Pour les titres cotés, la scission s’effectue en retenant le cours au jour d’arrivée comme nouveau prix de revient ; pour les participations non cotées, l’investisseur doit lui‑même établir une valorisation permettant de ventiler le gain entre période « avant » et « après ».

L’obligation d’acheter une résidence au Porto Rico

L’élément le plus directement immobilier du régime tient à une exigence structurante : la personne qui obtient un décret d’investisseur résident doit acheter un bien immobilier sur l’île dans les deux ans suivant la délivrance du décret, et en faire sa résidence principale pour toute la durée de validité de l’exonération.

Exemple :

Pour bénéficier des incitations fiscales à Porto Rico, comme la loi 60, les contribuables doivent prouver une résidence effective sur l’île. Cette obligation vise à renforcer le critère de foyer fiscal auprès de l’IRS, à orienter les capitaux vers le marché immobilier local et à filtrer les candidats dont la motivation serait uniquement fiscale sans réelle intention de s’installer.

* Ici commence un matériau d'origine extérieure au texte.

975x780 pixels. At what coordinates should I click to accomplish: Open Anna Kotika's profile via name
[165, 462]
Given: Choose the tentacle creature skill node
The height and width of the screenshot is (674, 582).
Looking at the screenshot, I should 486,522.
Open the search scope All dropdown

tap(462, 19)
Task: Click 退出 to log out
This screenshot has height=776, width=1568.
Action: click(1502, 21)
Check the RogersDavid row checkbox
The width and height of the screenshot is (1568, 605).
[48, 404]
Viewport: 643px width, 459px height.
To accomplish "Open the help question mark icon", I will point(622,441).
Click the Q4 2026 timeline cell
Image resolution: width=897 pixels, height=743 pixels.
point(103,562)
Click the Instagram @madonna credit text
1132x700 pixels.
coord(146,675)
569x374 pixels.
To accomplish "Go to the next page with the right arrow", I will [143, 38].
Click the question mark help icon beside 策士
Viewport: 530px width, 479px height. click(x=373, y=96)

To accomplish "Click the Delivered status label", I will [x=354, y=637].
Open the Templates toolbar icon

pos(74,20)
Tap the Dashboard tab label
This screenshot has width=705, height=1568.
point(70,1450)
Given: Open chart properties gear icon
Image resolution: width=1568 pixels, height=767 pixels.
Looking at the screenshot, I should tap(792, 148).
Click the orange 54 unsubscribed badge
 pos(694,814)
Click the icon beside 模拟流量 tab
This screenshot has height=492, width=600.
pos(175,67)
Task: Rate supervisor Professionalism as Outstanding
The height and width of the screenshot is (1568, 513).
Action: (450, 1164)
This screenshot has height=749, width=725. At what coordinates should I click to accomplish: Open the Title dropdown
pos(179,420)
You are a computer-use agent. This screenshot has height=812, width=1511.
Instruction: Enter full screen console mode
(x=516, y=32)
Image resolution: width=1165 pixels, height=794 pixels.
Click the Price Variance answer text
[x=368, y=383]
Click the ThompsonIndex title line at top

Dans les faits, cette règle a contribué à tirer vers le haut les prix de l’immobilier dans certains quartiers prisés par les nouveaux arrivants : San Juan (Condado, Viejo San Juan, Miramar), Dorado, Rincón ou Palmas del Mar, où les transactions se sont multipliées. Les chiffres compilés par le Trésor portoricain indiquent que, entre 2015 et 2019, les titulaires de décrets ont réalisé pour environ 1,3 milliard de dollars d’achats immobiliers.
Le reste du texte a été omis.